» What is expected:
This task calls for copying every line in the data below that contains the word "entries".

----- Material for this exercise

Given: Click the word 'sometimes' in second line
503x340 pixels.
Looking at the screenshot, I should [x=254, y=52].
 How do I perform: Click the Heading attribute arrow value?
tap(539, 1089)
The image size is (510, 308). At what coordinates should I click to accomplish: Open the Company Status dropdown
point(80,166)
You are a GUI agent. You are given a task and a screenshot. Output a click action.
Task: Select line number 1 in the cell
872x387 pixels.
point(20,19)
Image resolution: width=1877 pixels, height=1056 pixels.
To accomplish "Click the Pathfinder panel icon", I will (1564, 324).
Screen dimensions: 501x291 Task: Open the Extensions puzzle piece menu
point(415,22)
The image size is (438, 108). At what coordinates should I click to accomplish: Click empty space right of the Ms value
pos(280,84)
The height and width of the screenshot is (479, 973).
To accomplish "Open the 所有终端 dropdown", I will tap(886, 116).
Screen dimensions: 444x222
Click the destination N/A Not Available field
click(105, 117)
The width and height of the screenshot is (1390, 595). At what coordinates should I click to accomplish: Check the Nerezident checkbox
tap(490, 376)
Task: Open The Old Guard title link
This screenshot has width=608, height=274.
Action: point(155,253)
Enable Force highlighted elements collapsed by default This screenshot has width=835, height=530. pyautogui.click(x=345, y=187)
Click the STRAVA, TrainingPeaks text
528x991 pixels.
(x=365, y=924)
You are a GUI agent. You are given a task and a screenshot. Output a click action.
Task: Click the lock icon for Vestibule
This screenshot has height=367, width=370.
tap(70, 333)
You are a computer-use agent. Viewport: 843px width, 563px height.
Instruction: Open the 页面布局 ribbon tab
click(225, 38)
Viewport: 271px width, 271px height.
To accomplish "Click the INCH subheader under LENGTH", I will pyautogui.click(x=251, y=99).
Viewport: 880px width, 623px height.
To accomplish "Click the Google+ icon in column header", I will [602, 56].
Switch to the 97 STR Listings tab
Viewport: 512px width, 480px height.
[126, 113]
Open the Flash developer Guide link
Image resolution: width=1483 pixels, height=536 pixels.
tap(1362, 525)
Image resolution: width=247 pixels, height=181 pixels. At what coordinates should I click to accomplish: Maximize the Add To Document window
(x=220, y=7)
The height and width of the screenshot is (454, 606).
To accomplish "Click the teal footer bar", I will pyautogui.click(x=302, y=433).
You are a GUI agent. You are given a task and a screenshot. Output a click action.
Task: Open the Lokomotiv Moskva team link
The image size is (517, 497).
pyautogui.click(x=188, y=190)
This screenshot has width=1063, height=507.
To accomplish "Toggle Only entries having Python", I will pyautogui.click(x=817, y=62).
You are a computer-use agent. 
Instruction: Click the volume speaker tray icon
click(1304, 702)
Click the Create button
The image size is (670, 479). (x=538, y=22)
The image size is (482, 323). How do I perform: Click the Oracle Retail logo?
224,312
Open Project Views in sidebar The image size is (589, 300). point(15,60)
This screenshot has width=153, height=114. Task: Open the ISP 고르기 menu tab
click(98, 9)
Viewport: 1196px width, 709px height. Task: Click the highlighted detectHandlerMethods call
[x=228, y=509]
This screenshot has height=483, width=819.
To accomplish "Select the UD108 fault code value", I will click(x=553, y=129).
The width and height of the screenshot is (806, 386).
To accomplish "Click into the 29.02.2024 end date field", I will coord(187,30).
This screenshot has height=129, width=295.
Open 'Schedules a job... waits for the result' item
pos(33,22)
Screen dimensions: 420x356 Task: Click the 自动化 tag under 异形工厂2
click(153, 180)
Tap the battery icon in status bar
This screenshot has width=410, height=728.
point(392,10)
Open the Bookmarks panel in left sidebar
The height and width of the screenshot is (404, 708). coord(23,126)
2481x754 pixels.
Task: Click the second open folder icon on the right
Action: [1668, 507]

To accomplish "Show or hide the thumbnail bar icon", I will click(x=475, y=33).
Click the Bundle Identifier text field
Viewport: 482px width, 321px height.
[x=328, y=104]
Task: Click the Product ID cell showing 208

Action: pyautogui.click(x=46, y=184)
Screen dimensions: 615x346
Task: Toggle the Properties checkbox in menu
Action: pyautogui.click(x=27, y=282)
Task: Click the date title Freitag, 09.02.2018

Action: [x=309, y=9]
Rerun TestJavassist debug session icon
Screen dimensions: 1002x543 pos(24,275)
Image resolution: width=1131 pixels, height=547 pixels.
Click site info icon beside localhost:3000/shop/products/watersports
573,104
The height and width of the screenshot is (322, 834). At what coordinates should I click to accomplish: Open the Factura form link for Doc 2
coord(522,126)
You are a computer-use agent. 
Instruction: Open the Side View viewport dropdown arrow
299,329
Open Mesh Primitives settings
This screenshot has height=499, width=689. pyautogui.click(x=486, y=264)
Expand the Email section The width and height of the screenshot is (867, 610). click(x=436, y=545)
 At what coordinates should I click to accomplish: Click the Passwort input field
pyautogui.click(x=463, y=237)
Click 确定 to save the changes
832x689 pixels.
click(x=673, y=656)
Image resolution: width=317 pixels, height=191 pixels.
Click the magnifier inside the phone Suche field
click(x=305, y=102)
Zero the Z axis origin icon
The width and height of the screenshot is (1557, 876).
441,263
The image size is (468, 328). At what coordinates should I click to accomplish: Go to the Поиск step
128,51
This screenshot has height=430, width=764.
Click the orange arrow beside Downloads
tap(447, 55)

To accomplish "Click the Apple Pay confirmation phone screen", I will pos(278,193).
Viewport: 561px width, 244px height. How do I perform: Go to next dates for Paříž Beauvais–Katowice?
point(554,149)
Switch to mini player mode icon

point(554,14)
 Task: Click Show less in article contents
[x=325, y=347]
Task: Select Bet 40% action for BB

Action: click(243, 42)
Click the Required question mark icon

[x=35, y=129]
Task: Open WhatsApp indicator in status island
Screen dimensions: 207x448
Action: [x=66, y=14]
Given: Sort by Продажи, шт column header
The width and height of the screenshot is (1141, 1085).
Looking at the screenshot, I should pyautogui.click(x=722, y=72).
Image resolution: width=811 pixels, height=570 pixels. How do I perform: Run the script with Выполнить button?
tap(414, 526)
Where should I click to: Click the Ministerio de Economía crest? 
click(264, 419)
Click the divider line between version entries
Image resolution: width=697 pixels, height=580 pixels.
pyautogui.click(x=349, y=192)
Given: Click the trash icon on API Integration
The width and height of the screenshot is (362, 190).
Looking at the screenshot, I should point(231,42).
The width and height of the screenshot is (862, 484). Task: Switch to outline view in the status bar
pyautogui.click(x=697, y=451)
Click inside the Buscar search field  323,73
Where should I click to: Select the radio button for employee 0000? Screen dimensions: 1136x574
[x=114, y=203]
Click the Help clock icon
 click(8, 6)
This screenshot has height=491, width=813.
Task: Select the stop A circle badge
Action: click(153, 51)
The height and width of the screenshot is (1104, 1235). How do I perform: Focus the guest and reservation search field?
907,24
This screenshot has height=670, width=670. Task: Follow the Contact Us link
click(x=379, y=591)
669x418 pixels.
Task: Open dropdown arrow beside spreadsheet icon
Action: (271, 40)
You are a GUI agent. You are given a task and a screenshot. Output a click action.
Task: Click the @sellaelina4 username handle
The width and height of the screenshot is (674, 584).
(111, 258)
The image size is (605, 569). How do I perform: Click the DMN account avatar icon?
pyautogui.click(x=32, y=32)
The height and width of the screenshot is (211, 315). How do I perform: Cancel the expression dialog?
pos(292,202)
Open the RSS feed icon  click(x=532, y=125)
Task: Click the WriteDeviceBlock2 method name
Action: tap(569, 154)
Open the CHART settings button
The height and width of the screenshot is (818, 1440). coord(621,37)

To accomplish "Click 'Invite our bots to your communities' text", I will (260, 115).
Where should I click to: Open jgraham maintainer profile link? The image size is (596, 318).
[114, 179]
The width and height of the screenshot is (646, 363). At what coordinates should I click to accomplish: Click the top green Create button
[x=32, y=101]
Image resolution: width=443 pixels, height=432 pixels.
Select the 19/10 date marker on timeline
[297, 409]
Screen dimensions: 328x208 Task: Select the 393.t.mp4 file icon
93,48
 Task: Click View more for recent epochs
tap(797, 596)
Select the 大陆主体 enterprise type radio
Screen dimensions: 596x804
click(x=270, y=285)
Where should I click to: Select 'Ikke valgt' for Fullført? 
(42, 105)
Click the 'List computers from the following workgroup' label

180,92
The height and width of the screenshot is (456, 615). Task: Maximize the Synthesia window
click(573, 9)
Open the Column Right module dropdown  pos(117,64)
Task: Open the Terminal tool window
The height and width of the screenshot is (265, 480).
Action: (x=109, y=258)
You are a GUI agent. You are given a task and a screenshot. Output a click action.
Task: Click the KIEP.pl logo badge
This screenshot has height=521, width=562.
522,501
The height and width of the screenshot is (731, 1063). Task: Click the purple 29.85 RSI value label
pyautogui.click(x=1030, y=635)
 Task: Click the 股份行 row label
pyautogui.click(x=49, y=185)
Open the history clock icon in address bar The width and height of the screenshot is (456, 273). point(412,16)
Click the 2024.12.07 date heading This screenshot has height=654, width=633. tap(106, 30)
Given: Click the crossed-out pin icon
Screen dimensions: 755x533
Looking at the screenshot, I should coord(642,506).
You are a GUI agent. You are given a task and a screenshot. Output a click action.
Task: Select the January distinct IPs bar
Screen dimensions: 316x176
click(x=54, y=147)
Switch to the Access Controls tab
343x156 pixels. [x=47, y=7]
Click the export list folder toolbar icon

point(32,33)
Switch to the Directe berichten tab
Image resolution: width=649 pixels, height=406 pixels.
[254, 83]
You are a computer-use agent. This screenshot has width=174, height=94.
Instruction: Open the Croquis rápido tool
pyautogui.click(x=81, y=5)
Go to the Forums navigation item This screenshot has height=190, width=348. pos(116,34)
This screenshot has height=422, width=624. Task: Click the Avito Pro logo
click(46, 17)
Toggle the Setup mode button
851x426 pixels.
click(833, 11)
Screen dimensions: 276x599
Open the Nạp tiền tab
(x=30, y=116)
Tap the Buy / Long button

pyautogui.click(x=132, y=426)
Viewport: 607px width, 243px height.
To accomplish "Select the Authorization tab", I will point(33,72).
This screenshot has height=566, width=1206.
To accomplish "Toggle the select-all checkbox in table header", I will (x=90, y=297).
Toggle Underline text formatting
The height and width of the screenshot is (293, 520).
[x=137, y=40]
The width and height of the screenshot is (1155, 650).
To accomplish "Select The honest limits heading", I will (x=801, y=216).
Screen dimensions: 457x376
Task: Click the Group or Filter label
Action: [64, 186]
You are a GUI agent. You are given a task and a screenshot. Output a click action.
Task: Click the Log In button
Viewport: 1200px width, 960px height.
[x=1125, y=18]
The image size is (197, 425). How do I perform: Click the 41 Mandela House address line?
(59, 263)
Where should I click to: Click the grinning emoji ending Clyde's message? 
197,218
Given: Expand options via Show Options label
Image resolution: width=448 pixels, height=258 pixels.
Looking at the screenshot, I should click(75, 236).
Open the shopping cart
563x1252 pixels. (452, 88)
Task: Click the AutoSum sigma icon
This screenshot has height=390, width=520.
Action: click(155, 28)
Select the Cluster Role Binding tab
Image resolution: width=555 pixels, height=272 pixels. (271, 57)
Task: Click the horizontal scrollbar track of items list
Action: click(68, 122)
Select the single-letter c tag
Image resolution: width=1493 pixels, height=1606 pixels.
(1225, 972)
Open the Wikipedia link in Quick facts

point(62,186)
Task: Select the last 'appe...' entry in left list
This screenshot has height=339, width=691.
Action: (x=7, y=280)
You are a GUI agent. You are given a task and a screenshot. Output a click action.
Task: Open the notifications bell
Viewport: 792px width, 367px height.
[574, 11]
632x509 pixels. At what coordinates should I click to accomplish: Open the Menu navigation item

----------

» Result below:
To accomplish "Toggle Only entries having Python", I will pyautogui.click(x=817, y=62).
Click the divider line between version entries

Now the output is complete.